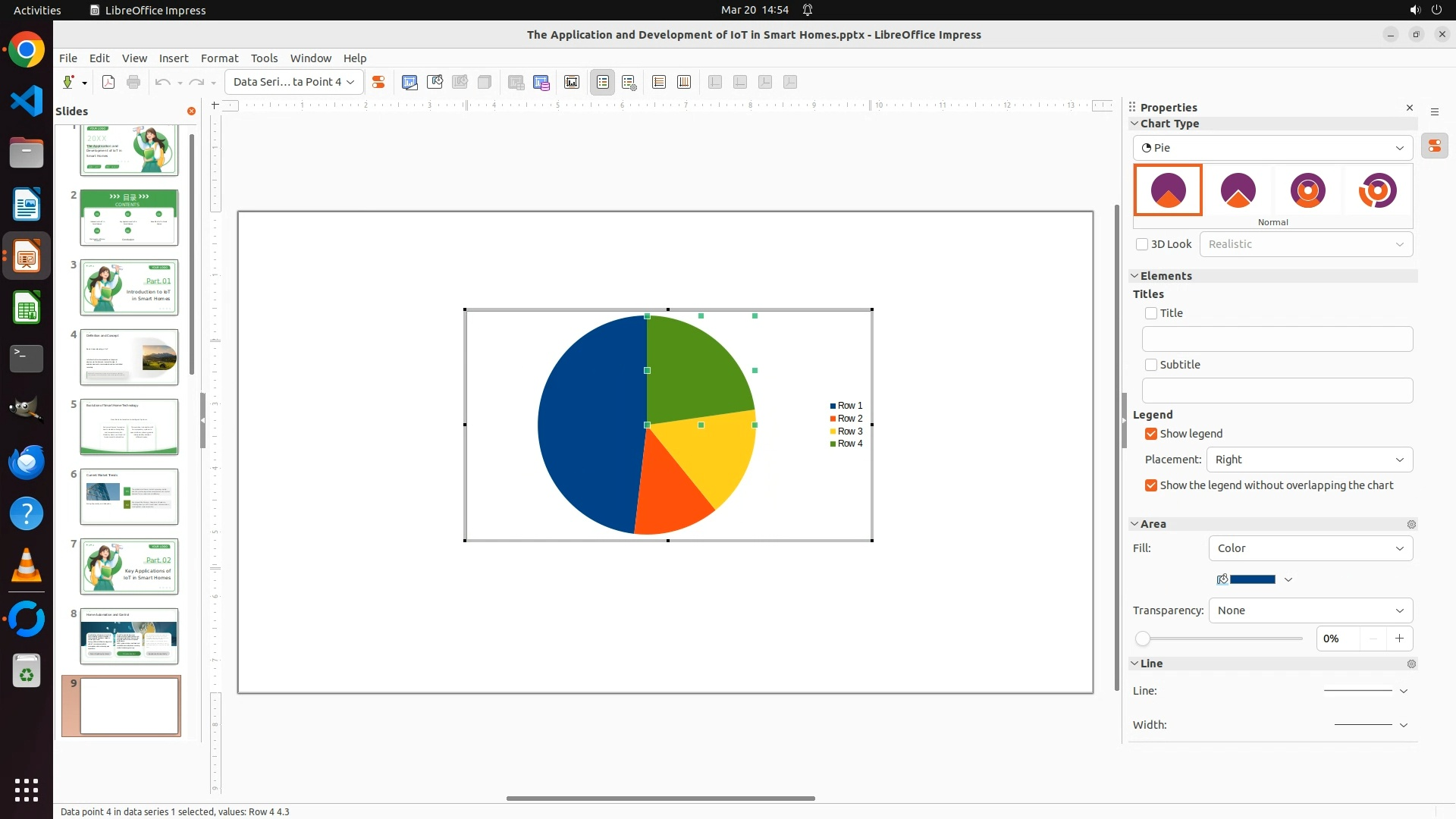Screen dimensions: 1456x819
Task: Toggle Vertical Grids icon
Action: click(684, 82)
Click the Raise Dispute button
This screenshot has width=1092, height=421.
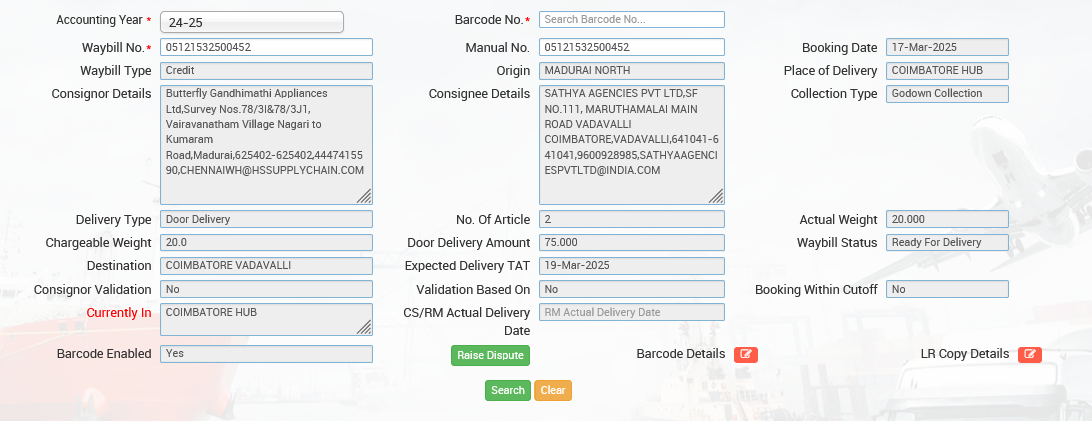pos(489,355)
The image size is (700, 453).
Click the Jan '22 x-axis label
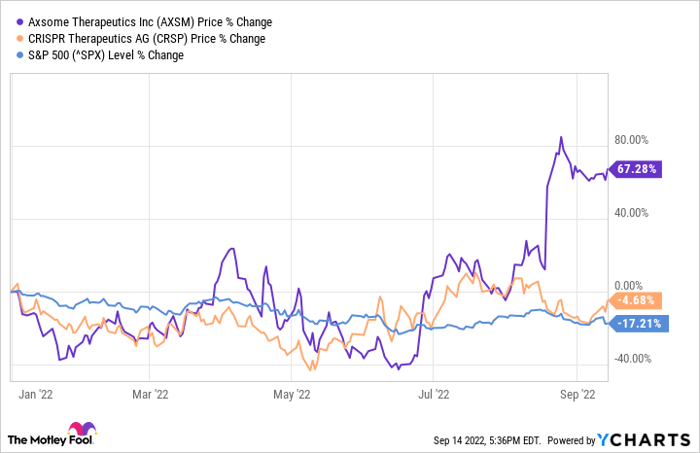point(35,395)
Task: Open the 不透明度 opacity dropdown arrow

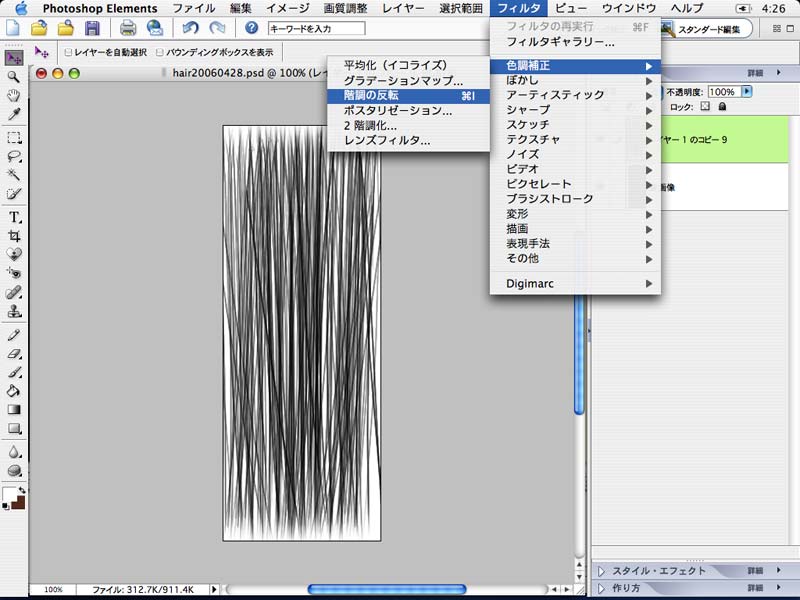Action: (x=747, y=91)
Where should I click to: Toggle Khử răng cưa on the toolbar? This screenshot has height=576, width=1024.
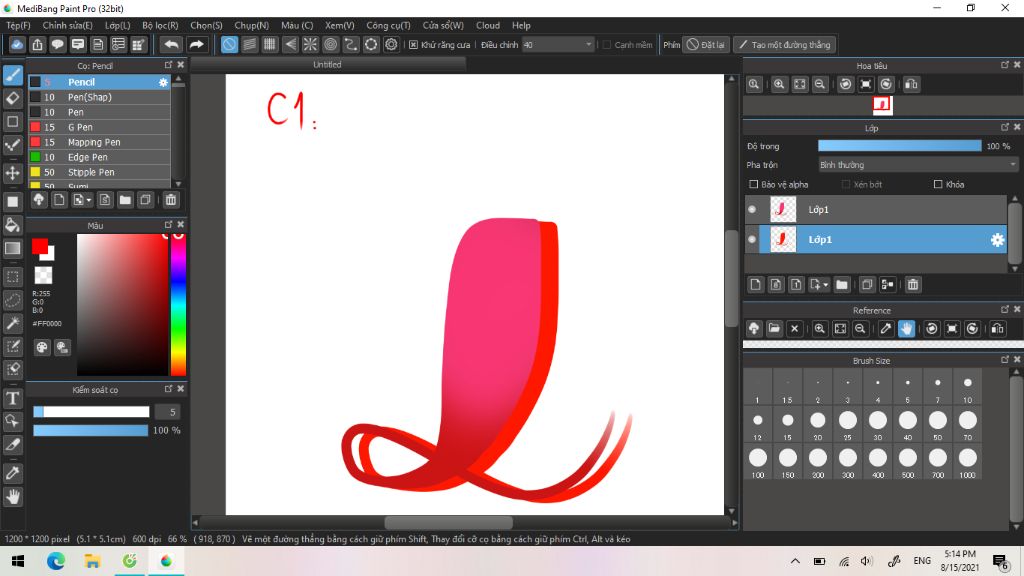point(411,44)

* * *

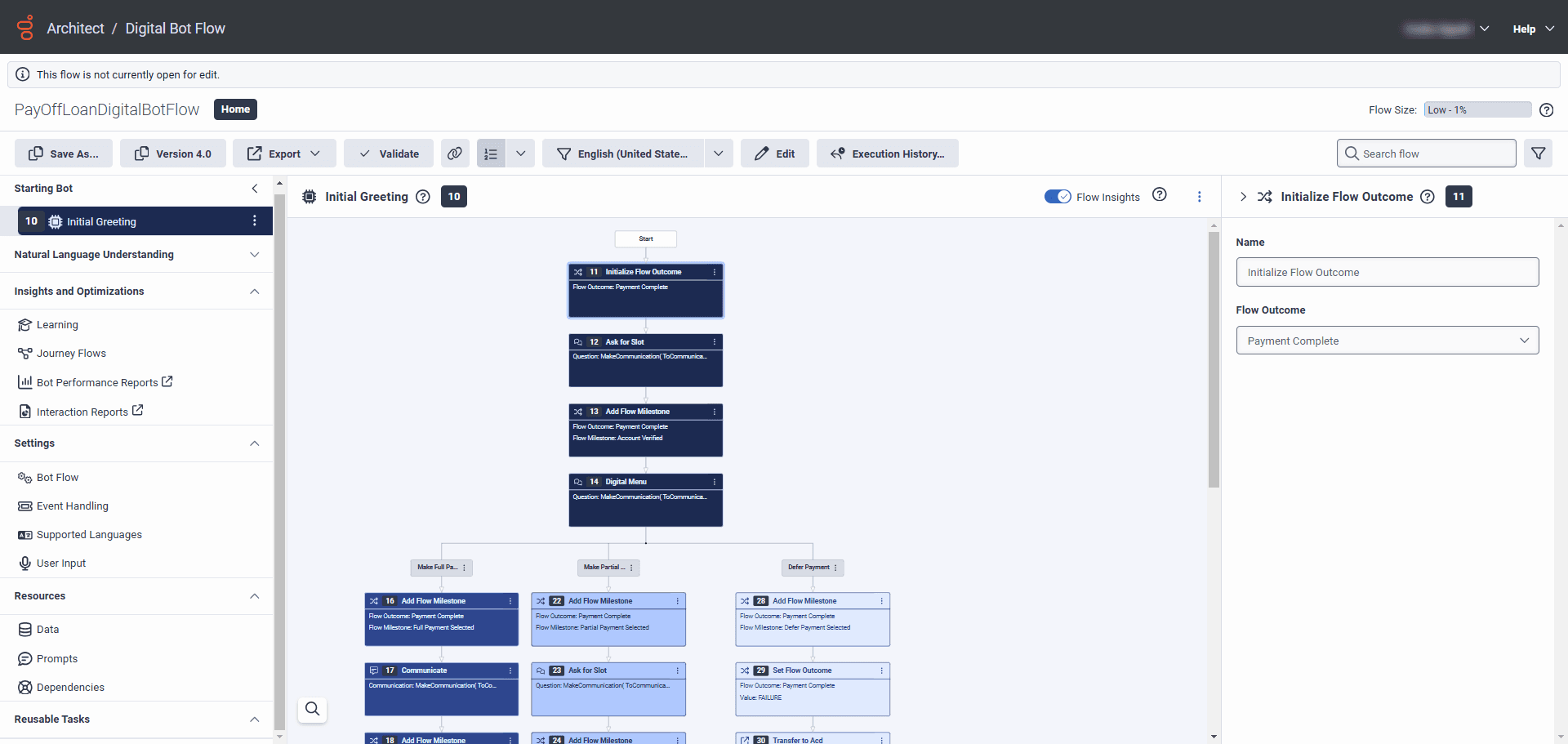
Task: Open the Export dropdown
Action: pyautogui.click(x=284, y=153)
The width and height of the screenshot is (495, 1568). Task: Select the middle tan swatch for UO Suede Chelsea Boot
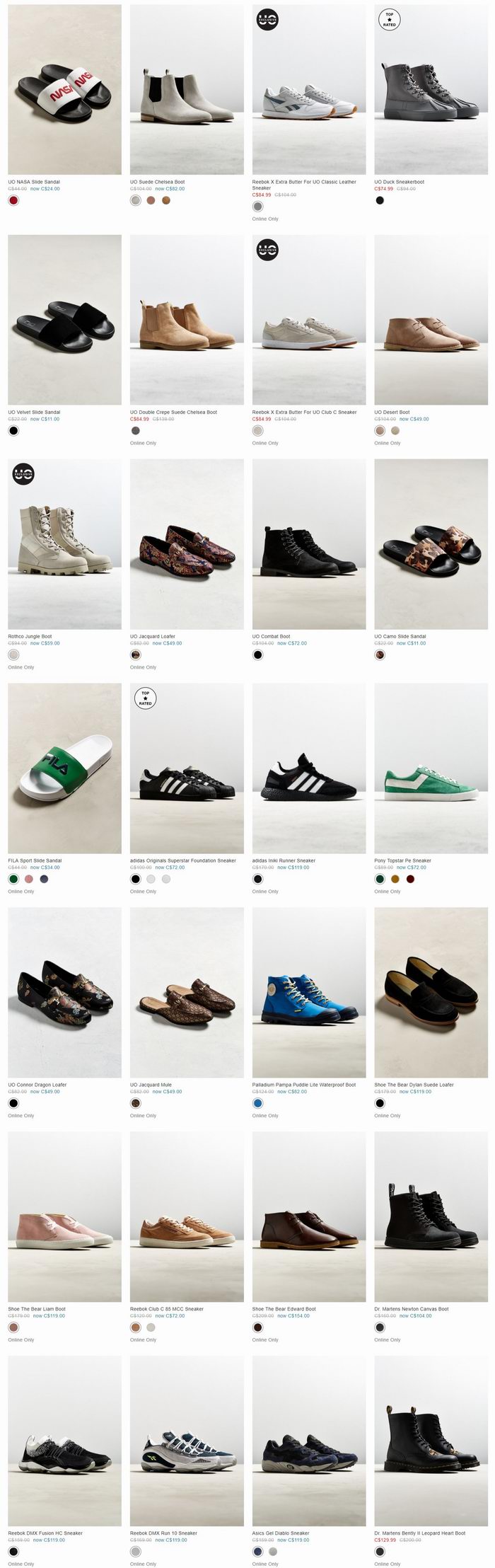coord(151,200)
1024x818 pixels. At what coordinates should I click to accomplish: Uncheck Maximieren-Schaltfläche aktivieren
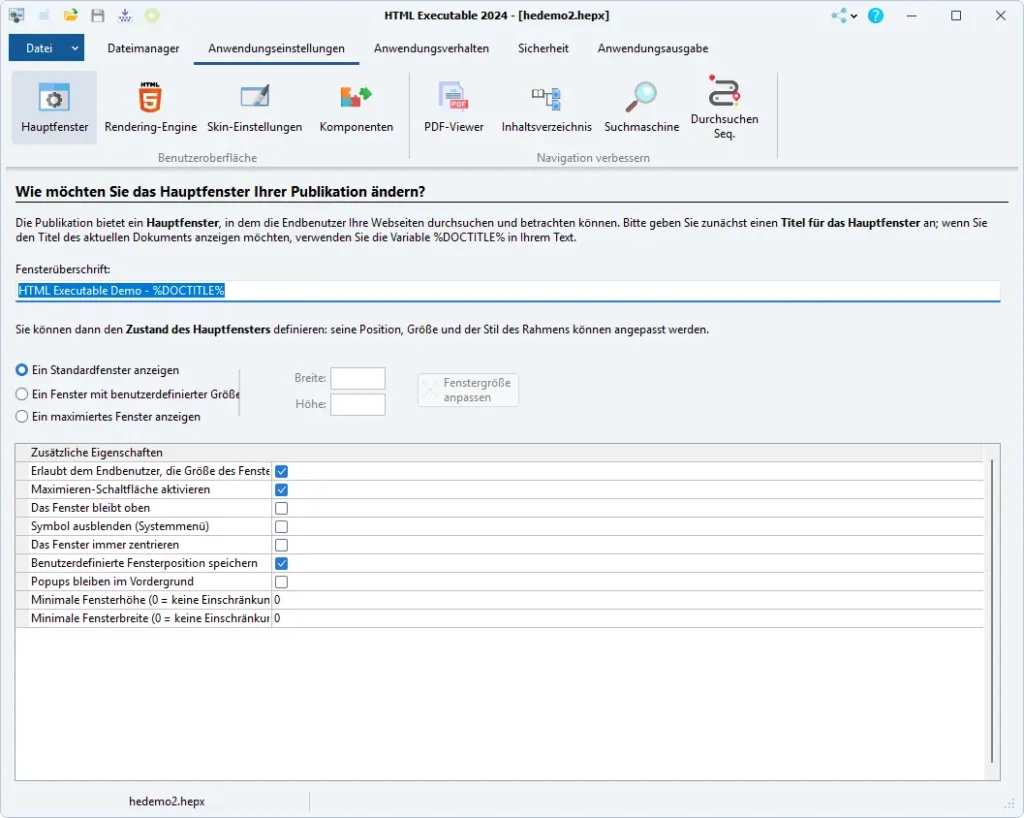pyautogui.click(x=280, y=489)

--

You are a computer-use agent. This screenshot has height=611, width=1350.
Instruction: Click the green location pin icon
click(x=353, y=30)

SET EXERCISE:
Format the lines from the one containing "The width and" through the one containing "pyautogui.click(x=280, y=489)", inclusive, as a Markdown table with columns Row and Line, skipping blank lines. Omit the pictures.

EXERCISE RESPONSE:
| Row | Line |
|---|---|
| 1 | The width and height of the screenshot is (495, 1568). Task: Select the middle tan swatch for UO Suede Chelsea Boot |
| 2 | coord(151,200) |
| 3 | 1024x818 pixels. At what coordinates should I click to accomplish: Uncheck Maximieren-Schaltfläche aktivieren |
| 4 | pyautogui.click(x=280, y=489) |